We’re watching the climate change in Kansas and Missouri. Why don’t more of us care? | Opinion

Two days before Christmas, I saw the oddest thing: green shoots of new vegetation springing up on lawns around my northeast Kansas neighborhood. Winter had officially started just a couple of days earlier, but the fresh greenery and the high temperatures in the low 60s felt more like the first stirrings of spring.

A fluke? Or another sign of climate change, something more subtle and mild than the freak December storms, wildfires and drought that have afflicted the region in recent years?

I worry about these things. But apparently I’m in the minority.

Last week, Heatmap News reported its new poll found that Midwesterners are “consistently blasé about climate change.” Fifty-two percent of folks in our region — a slim majority, but a majority nonetheless — say warming “poses little or no risk to their region.”

No other U.S. region is so confident of its ability to come through climate change unscathed.

“The poll doesn’t show that Midwesterners doubt climate change is real,” Heatmap’s Jessica Hullinger wrote. (Disclosure: I’ve written for Heatmap and worked with Hullinger.) “They just don’t think it affects them all that much.”

That might be a big mistake.

Climate change is already taking a toll on Kansas and Missouri, and not just in the form of wintertime vegetation. Both states are enduring long-running droughts that have challenged the region’s farmers and forced some communities to start hoarding their drinking water. That’s probably just the beginning.

“There’s certainly dramatic changes expected,” Chuck Rice, a distinguished professor of soil microbiology at Kansas State University told me. “And we’re already seeing some of those.”

Rice brings a lot of expertise to the topic: He served on the United Nations’ Intergovernmental Panel on Climate Change that won the Nobel Peace Prize in 2007. He said he was surprised by the findings of the Heatmap poll.

But he also had an explanation: The Midwest is already a “high variability” weather region. Think about all the times you’ve heard the joke that if you don’t like the weather around here “just wait five minutes.”

“We do get these cycles — drought cycles — daily and weekly fluctuations” in the weather, Rice said. People in regions that have historically had more consistent weather patterns are probably quicker to notice (and be concerned by) big swings in the surrounding climate.

So we’re already used to extreme weather.

More intense rain, longer droughts more common

The problem? Climate change is going to make the extremes more extreme — more intense rain and snowstorms, but also more extended periods of drought. Our big swings will get bigger and more destructive.

“We’ll have a 4-inch rainstorm — the annual average might not look that bad, but it’s the daily or weekly extremes that will be a lot harder,” Rice said.

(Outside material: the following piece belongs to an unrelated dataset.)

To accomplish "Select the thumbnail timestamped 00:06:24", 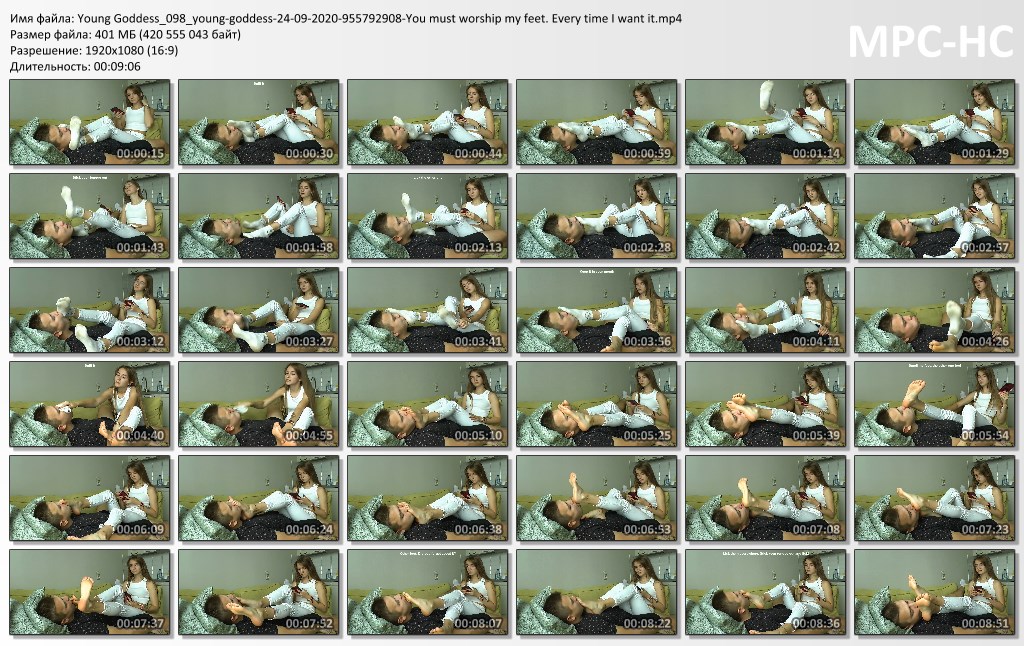I will 259,498.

Already, he pointed out, “we’ve had several large 100,000-acre wildfires that have occurred in central and western Kansas.” And we’re not immune to the effects of climate change in other regions — remember the smoky haze from Canadian wildfires that settled over the region last summer.

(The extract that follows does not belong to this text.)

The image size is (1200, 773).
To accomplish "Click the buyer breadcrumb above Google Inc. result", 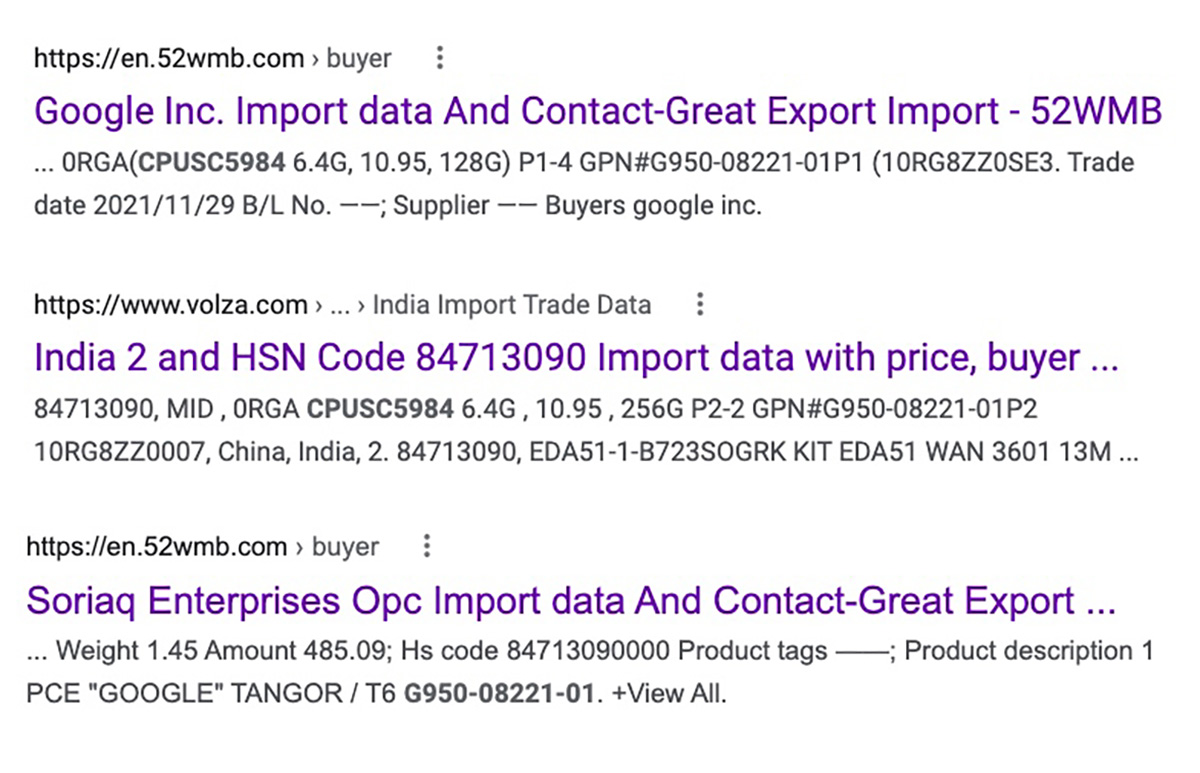I will (358, 59).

It’s difficult to ignore fires, drought and barely breathable air. Accordingly, Rice said he is starting to see a grudging recognition of the problem from the rural Kansans who used to dismiss climate change as “baloney.”

“They may not say the words ‘climate change’” — the term is too “politically tainted” — “but they notice the weather has changed. There’s less snow, more drought, more wildfires,” he said. “I think the last several years have made the real case that some of this stuff is happening now.”

Will that recognition be enough? Rice isn’t sure.

Farmers across the region are accommodating a drier climate with new growing techniques, and his K-State colleagues are researching ways to make crops more drought-resistant. But one climate-fueled extreme weather event could undo that progress.

“When we get a 6-to-8-inch rainstorm event, it’s hard to adapt to that,” he said. “That’s what worries me.”

Those green shoots were covered up on Tuesday morning by a late-arriving snow. So winter still exists in Kansas, after all. But the planet is getting warmer — and so is the Midwest. We shouldn’t panic. But maybe we should be a little more concerned.

Joel Mathis is a regular opinion correspondent for The Kansas City Star and The Wichita Eagle. He lives in Lawrence with his wife and son. Formerly a writer and editor at Kansas newspapers, he served nine years as a syndicated columnist.